The Coen Brothers' True Grit, adapted from the novel by Charles Portis, is a movie about a fourteen-year-old girl who hires a US Marshal to track the man who slew her pa. Mattie Ross, biblically precise and financially righteous, is a singular figure, but in tagging along with Rooster Cogburn (Jeff Bridges) for a rousing Western adventure she's replaying a wish-fulfilment fantasy at least as old as Treasure Island—though it was even more fantastical in the 1969 film of True Grit, when an aging John Wayne played the cuddly geezer, drunk and curmudgeonly but ultimately admiring of the kid's moxie, and fiercely protective of her person. Three years later, Wayne starred as the gruff mentor for not quite a dozen peach-fuzz cattle hands in The Cowboys, and lunched with a couple hundred young contest winners in a promotional outreach. The Duke, soon to follow Hollywood's studio system into the sunset, bridged the generation gap by refashioning himself as a real-life Happy Meal toy.
Both True Grits belong to the bizarre heterogeneous subgenre of movies in which kids play action hero alongside the validating presence of an authentic movie star. Sometimes the action-figure metaphor is literal, as in 1991's Terminator 2: Judgment Day, when Arnold's silvery-cool robo-killer of the first movie is transformed into a programmable friend for a thirteen-year-old John Connor. (Presumably the film takes place in 1995 because a nine-year-old Connor would have been, like, babyish.) These are ostensibly grown-up movies; more targeted children's entertainments are free to be more explicit about the fantasy they're appealing to (my generation's circulated Chuck Norris Facts may be a continuation of a friendship dating back to Sidekicks).
I'll circle back again to the action figure metaphor, because the tied-in marketing aspect is apposite. In some ways these movies are as transactional as Mattie's agreement with Rooster: the exponential rise in allowance during the postwar years essentially handed the keys to the culture over to an age bracket that has yet to surrender them.
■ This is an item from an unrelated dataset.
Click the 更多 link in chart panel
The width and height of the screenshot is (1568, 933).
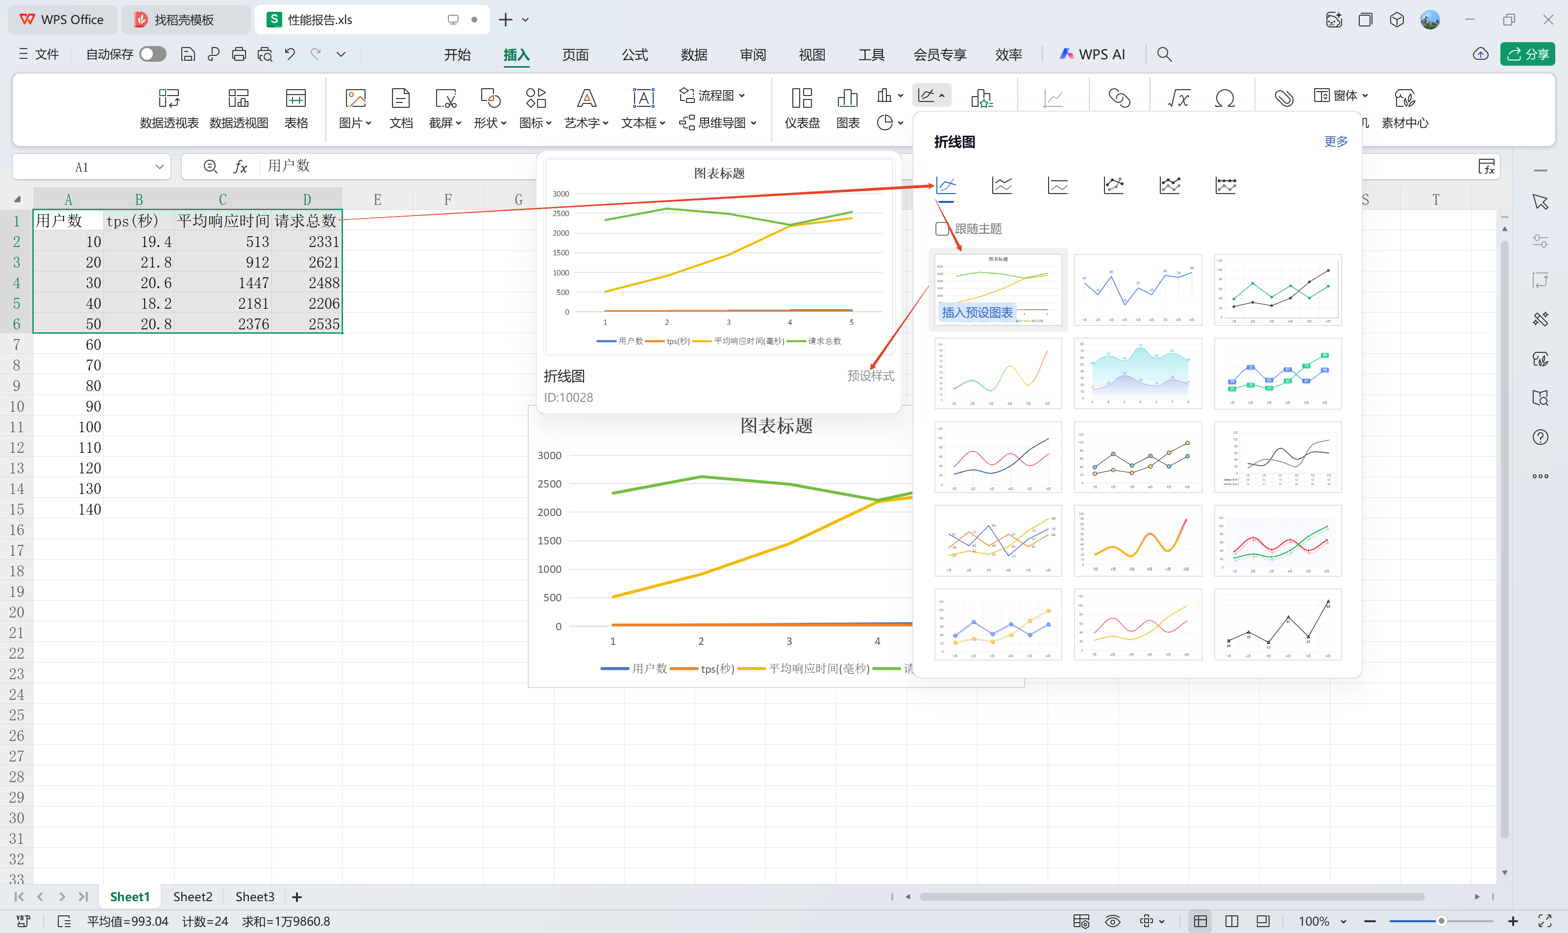click(x=1335, y=141)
In flattering children with fantasies of narrative agency, the movies are well-positioned to profit from their very real financial agency.
And fantasies of agency are what the movies do best—though Winter's Bone, from earlier this year, was interesting for how hard Jennifer Lawrence's similarly fatherless teen had to work to gain entry into the neo-noir underworld populated by her older relatives, like moving up from the kids' table (with John Hawkes's Uncle Teardrop a more reluctant sponsor than Rooster Cogburn).
Opening the same day as True Grit is another movie in which a tween girl has a movie star at her personal disposal—although Somewhere is far more ambivalent about the rewards of such an arrangement. In Sofia Coppola's film, the trappings of Johnny Marco's (Stephen Dorff) celebrity-room service, foreign sojourns, helicopter rides-are thrilling but also alienating for his daughter Cleo (Elle Fanning). (The babes, meanwhile, are unfairly matched rivals.) Shuttled between flashbulb-blinded parents, Cleo's a far cry from the self-sufficient Mattie, who dictates her own terms for living arrangements and relationships: father-figure Rooster ends up buried in her family plot. (Not entirely dissimilarly, Somewhere ends on a moment of emotional reciprocity, itself a plaintive bit of wish-fulfilment.) You start to remember why boys and girls might be receptive to movies which confirm their feeling of being older than the world treats them. And wonder how much it ever changes.